REPUBLIKA.CO.ID, Tradisi penetapan tuan rumah Piala Dunia sejak 1958 di Swedia masih berlanjut. Benua Eropa dan Amerika bergiliran menjadi tuan rumah. Lihat saja, pada 1962 diadakan di Cile, 1966 di Inggris, 1970 di Meksiko, dan 1974 di Jerman Barat. Maka, berikutnya giliran Argentina yang terpilih menggelar Piala Dunia 1978.
Belanda masih menjadi favorit pada 1978. Warna total football tetap mereka bawa ke Argentina. Ini lantaran mereka masih diperkuat tak kurang dari delapan pemain yang berlaga di Piala Dunia sebelumnya. Ada Jan Jongbloed, Wim Suurbier, Ruud Kroll, Johny Repp, Johan Neeskens, Rob Resenbrink, Willy van der Kerkhof, dan Arie Haan. Mereka juga masih ditukangi oleh si 'Sphinx' Rinus Michels.
Tim-tim lain tak ada yang terlihat amat menonjol. Juara bertahan Jerbar sudah merosot drastis. Italia belum terlalu matang. Walau diunggulkan, Brasil juga tak seistimewa tim nasionalnya pada Piala Dunia 1970. Sedangkan tuan rumah Argentina hanya dianggap sebagai tim tangguh namun dinilai masih di bawah Brasil.
Di perempat final, Brasil sempat mengungguli Polandia 3-1, Peru 3-0, dan ditahan Argentina 0-0. Sementara itu Argentina hanya menang 2-0 atas Polandia. Untuk menjadi juara grup dan maju ke final, Argentina harus menang atas Peru minimal 4-0.
Banyak yang ragu akan keberhasilan Argentina karena Peru saat itu merupakan tim tangguh. Ada pemain dengan keterampilan tinggi, Teofilio Cubillas. Selain itu, bercokol pula pemain berkelas semacam Hector Cumpitas, Juan Oblitas, La Rosa, Duarte, dan Cueto. Belanda pun di babak penyisihan sempat ditahan Peru 0-0.
Ramalan banyak pihak itu ternyata meleset. Argentina berpesta ke gawang Peru yang dijaga Ramon Quiroga dengan skor 6-0. Banyak yang curiga, kok Quiroga begitu mudah kebobolan padahal sebelumnya dikenal amat tangguh dan sulit ditembus.

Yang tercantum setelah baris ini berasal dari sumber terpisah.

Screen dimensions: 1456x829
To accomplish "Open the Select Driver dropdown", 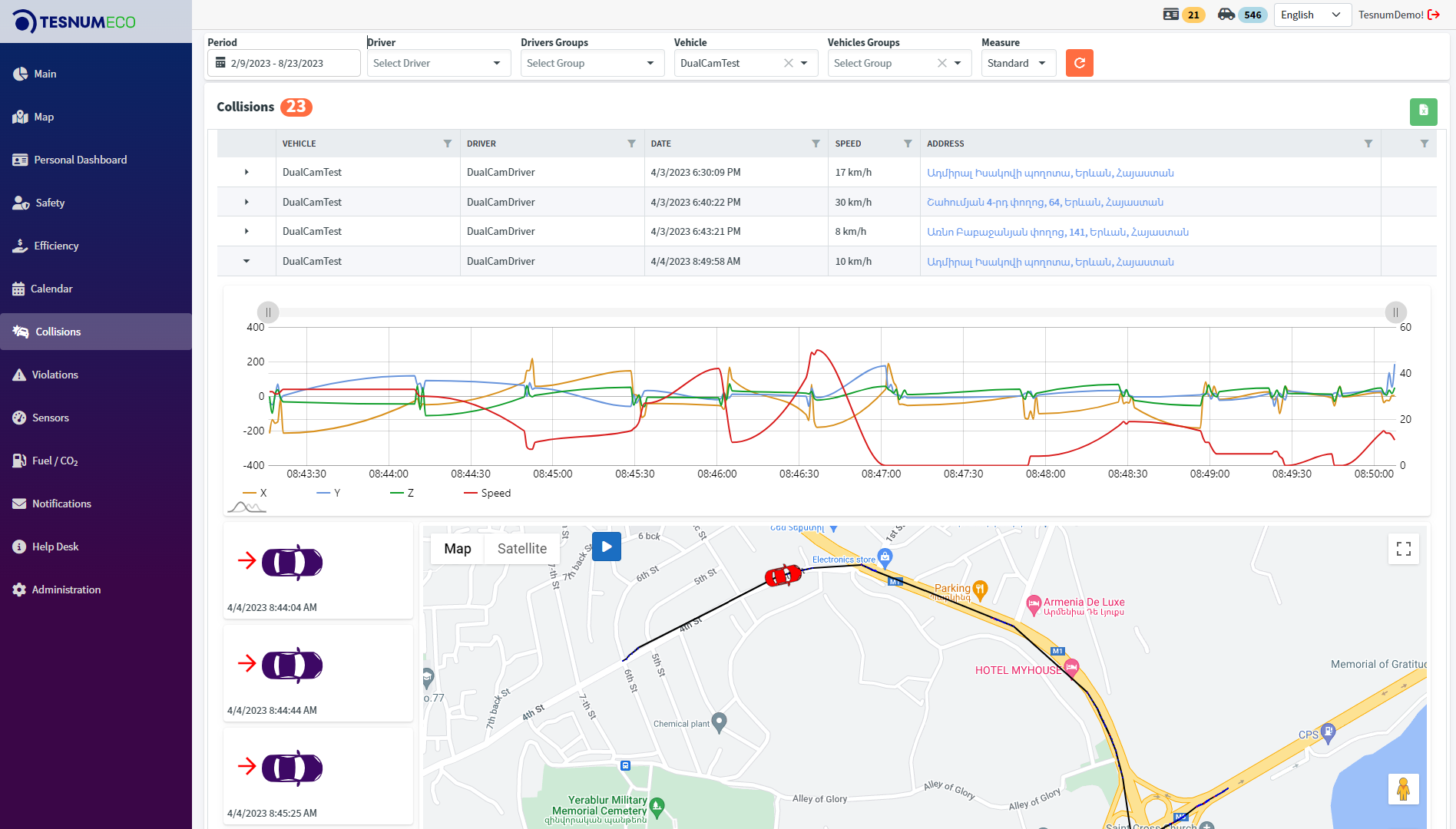I will click(438, 63).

Belakangan baru terkuak, bahwa Quiroga secara moral lebih suka Argentina yang lolos ke final ketimbang Brasil. Penyebabnya adalah ikatan emosional. Quiroga ternyata kelahiran Argentina yang hijrah ke Peru. Ia pun masih merasa sebagai warga Argentina. Itu sebabnya, beberapa kali bola yang semestinya mudah ditangkap atau ditepis, ternyata ‘dibiarkan’ menjadi gol.
Begitu lolos ke final, aura kemenangan Argentina sebagai tuan rumah sudah amat menyebar. Nama besar Belanda tak lagi mereka takuti. Seluruh penjuru negeri memberikan dorongan moral yang luar biasa pada kesebelasan tuan rumah.

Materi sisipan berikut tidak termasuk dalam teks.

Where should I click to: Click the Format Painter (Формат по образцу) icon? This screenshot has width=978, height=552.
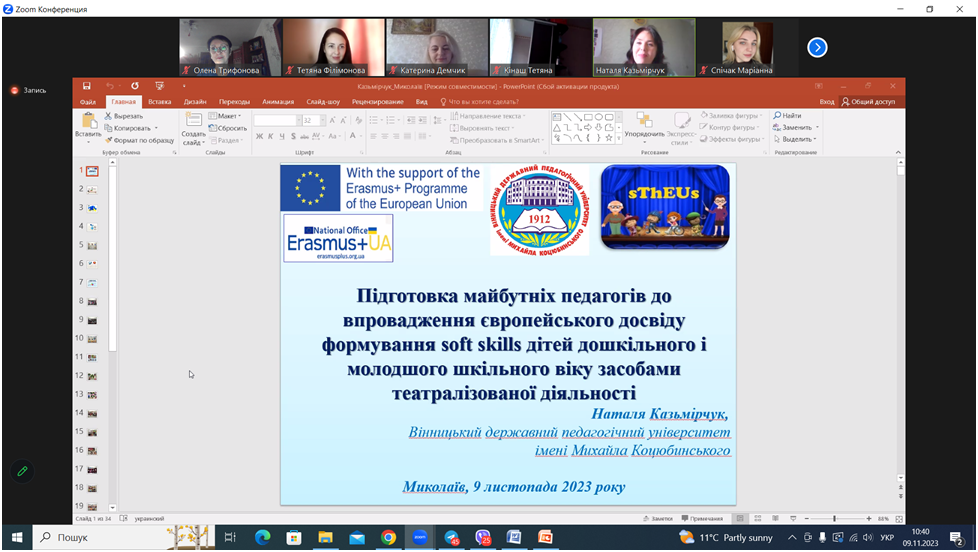coord(109,140)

Mario Kempes, Leopoldo Luque, Osvaldo Ardilles, Daniel Passarela, Alberto Tarantini, Daniel Bertoni, kiper Ubaldo Filol, dan lain-lain ternyata memang tampil menggila. Kedahsyatan taktik dan teknik sepak bola Belanda menjadi tak bermakna apa-apa.

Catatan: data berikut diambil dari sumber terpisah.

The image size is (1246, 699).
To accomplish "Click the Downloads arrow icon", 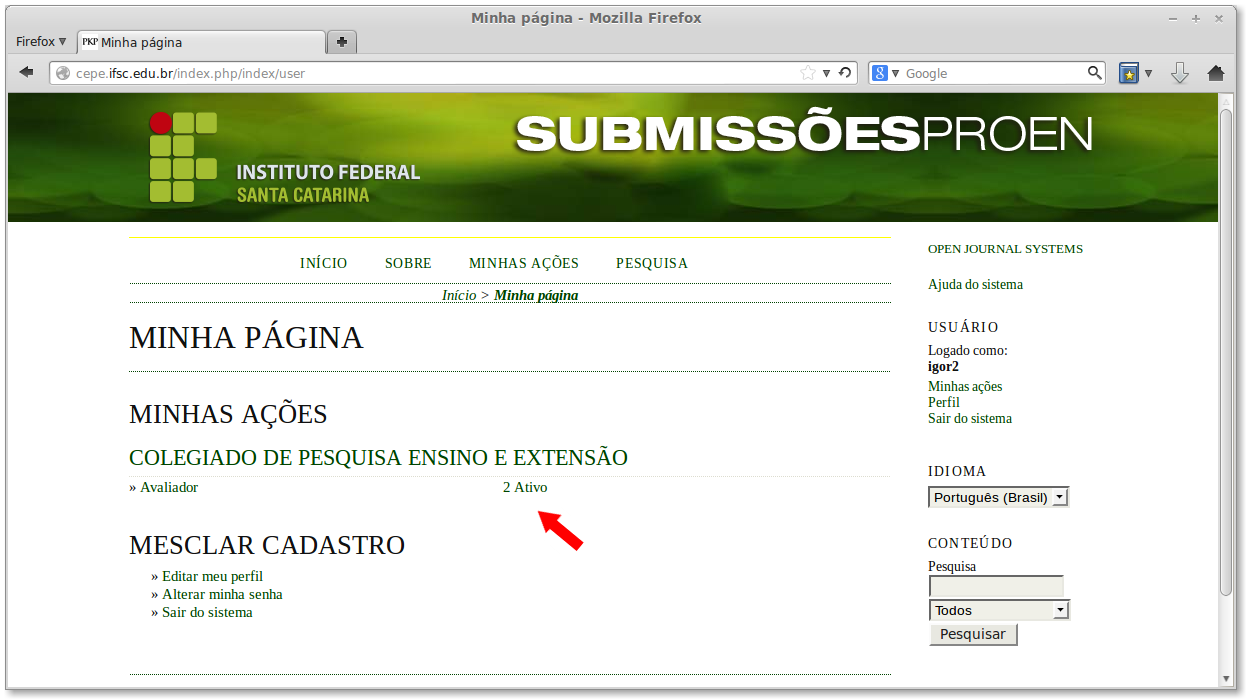I will coord(1180,72).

Setelah angka 1-1 hingga waktu normal 2x45 menit, Argentina membukukan dua gol pada perpanjangan waktu 2x15 menit lewat Kempes lagi dan Bertoni. Gol Kempes ini menjadikannya sebagai top scorer dengan enam gol. Kembali, tamatlah riwayat total football di final.